I remember watching with some amazement as Catholic seminarians chose to earn their postgraduate degrees from secular institutions. Around that time I took an accelerated course in Latin studies that attracted adult males with what was called “belated vocations.” A good percentage of my classmates were obviously conflicted about their gender. In this instance, the stern Jesuit in charge ran them out of town thus saving future generations the embarrassment and expense of child abuse that has bankrupted many Catholic dioceses and religious orders.
Also around that time presidents of leading Catholic universities committed to make their institutions more academic by removing restrictions on hiring of non-Catholics. Vocations tanked, orders of women religious went out of existence, the few Catholic women’s colleges that refused to become coeducational went out of existence, and Universities like Notre Dame, Holy Cross, Georgetown University and all other Jesuit institutions lost their Catholic identity. This had a negative effect on the job prospects of those of us who were educated at Catholic institutions and wanted to teach in a religion-influenced academic environment. The Catholic colleges that could be depended upon to hire Catholics chose non-Catholics. This ‘lost generation’ of Catholic trained educators left the teaching profession and Catholic higher education lost some bright and principled talent.
Pope John Paul II became so concerned that he issued an encyclical laying down the guidelines for institutions that called themselves “Catholic.” The minimum standards he set were a Faculty that was 50% Catholic. Notre Dame, Georgetown, Holy Cross and dozens of other ‘Catholic’ universities chose not to call themselves “Catholic.” Visit the websites of institutions run by members of the Jesuit order and you’ll find that these institutions refer to themselves as “Jesuit,” not “Catholic.”
Today the Washington Post reports that Pope Benedict will make a major speech on Catholic higher education when he visits Washington, D.C. next month. Some expect him to live up to his reputation as doctrinaire enforcer of orthodoxy which was his role under the Pontificate of Pope John Paul II. My guess is that Pope Benedict is too rooted in the tradition of German higher education to engage in anything that would sully his reputation amongst the educator classes. On the other hand, events at institutions like Notre Dame where that college’s administration has affirmed its commitment to ‘academic freedom’ as opposed to Catholic orthodoxy, and appeals from conservative laymen to “do something,” will compel Pope Benedict to speak loudly, but carry a twig.
European Catholics don’t have a ‘feel’ for the secularization of American society that began in the 1950s and which has dissolved the authority of Church, corporations, elected officials and parents. They don’t know how far Catholic institutions of higher education have fallen, nor do they have a clue about what to do about it.
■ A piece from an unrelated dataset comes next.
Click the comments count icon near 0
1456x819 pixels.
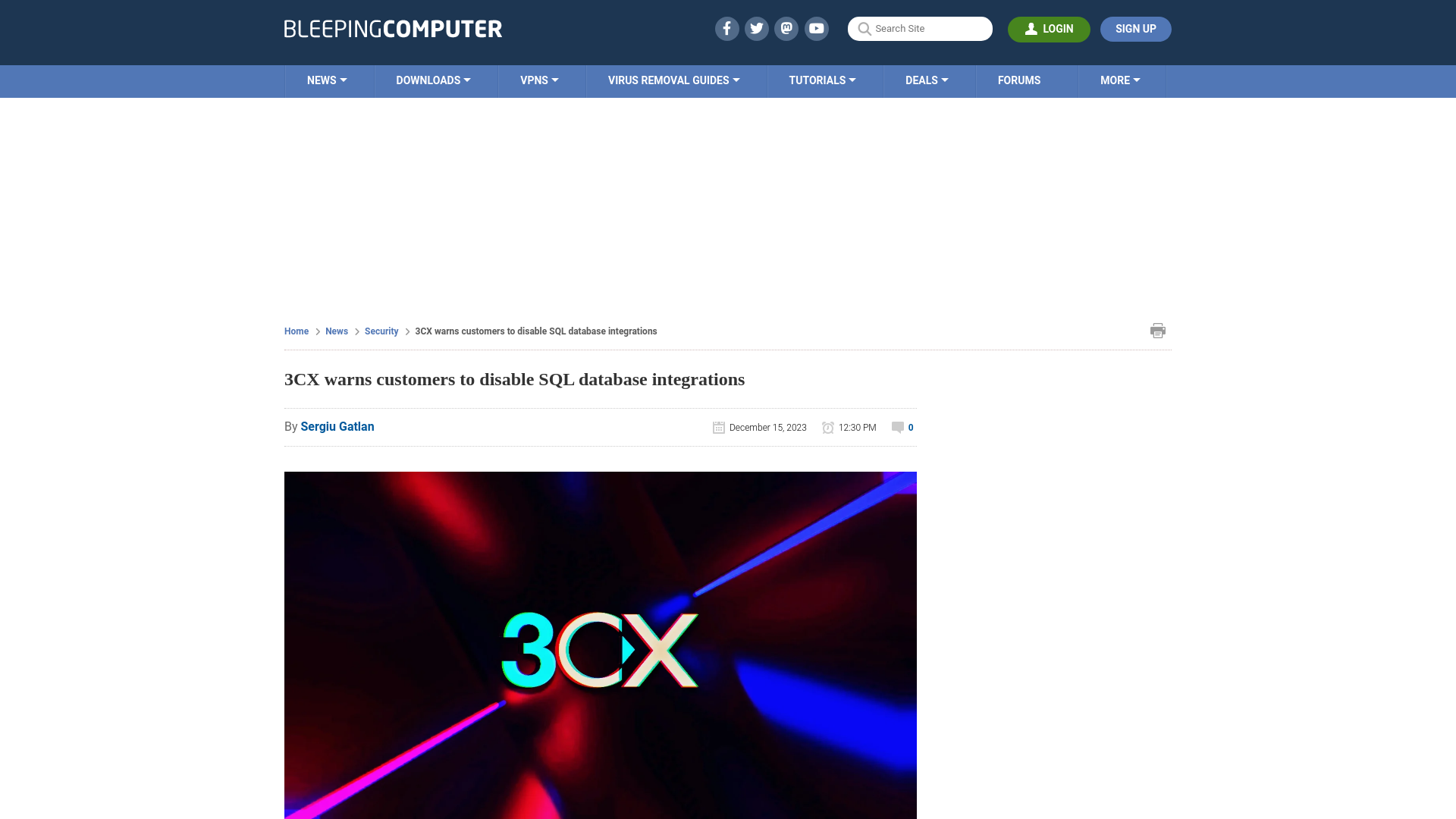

A recent publication of the Newman Society that ranks “Catholic” higher education has a special chapter explaining why many traditional Catholic institutions are not ranked. The reason? They’re not Catholic. Included in that chapter are some institutions that in the popular mind are the epitome of “Catholic.”
What then can Pope Benedict do? He can declaim, but that won’t encourage reform.
He can chastise, but leading Catholic colleges and universities couldn’t care less what the Pope thinks of them. What Pope Benedict can do is conduct a tour d’horizon of the decline of Catholic higher education and pledge to finance twenty new colleges and universities in twenty American cities with a bequest of $50 million each.
The financing will arrive at Pope Benedict’s doorstep within a week and true competition will be introduced into Catholic higher education.
Will Pope Benedict think of that? It’s doubtful. European higher education is state education. In Pope Benedict’s homeland, there is one Catholic University of Eichstatt which is a state university created by the Bavarian (mostly Catholic) state government and the Bishops of Bavaria.
In England where a once proud Anglican communion nourished the spiritual needs of the British, only one private university exists, founded by Margaret Thatcher and Michael Oakeshott.